Вот там, под водой, действительно мистика, – сказала она. – Есть рыбы, которые через три года меняют пол. А есть такие вот плывет самка и видит, что навстречу ей тоже плывет самка, и первая тут же становится самцом. А есть рыбы, которые никогда не разлучаются. Так от рождения до смерти и ходят парами...

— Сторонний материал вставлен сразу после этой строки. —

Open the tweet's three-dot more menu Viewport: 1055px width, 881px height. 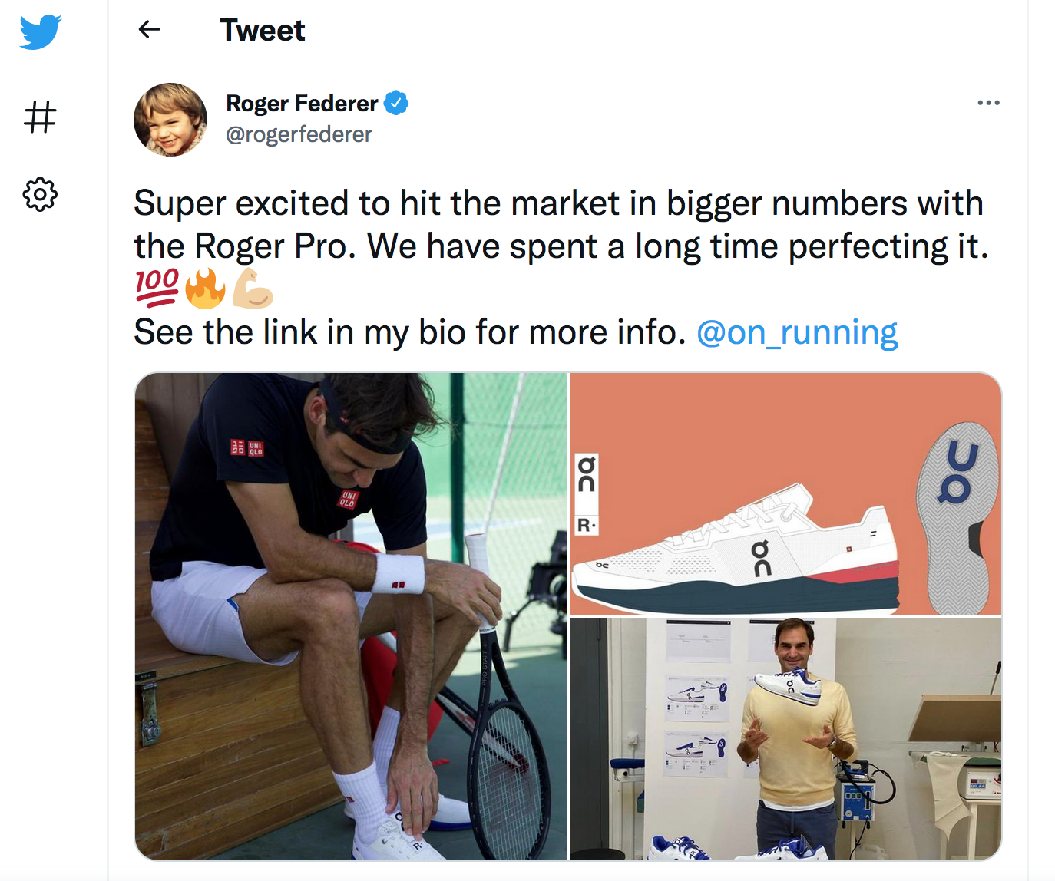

Директора, Александра Аполлина-риевича, я так и не расспросил про летающие тарелки, не разыскал, хотя доподлинно было известно, что он вернулся из Киева, но где-то курсирует, решая нерешаемые хозяйственные проблемы. А про все потустороннее мне рассказал тут же, на скамеечке перед дирекцией, Саша Дидуленко, фотограф. Во-первых, когда он забирается в Мертвый город, у него там, в одном и том же месте, всегда засвечивается пленка. Может, магнитная аномалия, которую определили на хребте геофизики, может, еще что. В другое измерение сейчас попасть невозможно, надо приехать летом, тогда у Золотых Ворот (огромная скала в море, с дыркой посредине) собираются все украинские и иностранные уфологи. Вот надо, чтобы солнце на восходе поднималось точно в этой дырке и чтобы наблюдатель находился точно в створе, и точно рассчитать направление на Карадаг... Я тогда не записал, что рассказывал Саша Дидуленко про точность расчетов, и, возможно, теперь что-то путаю и не сумею рассказать, как попасть в другое измерение. Подождем до лета. Тем более что летом у Золотых Ворот наблюдается «парад золотых шаров». Что-то вроде летающих тарелок, только они шары и покрыты драгметаллом.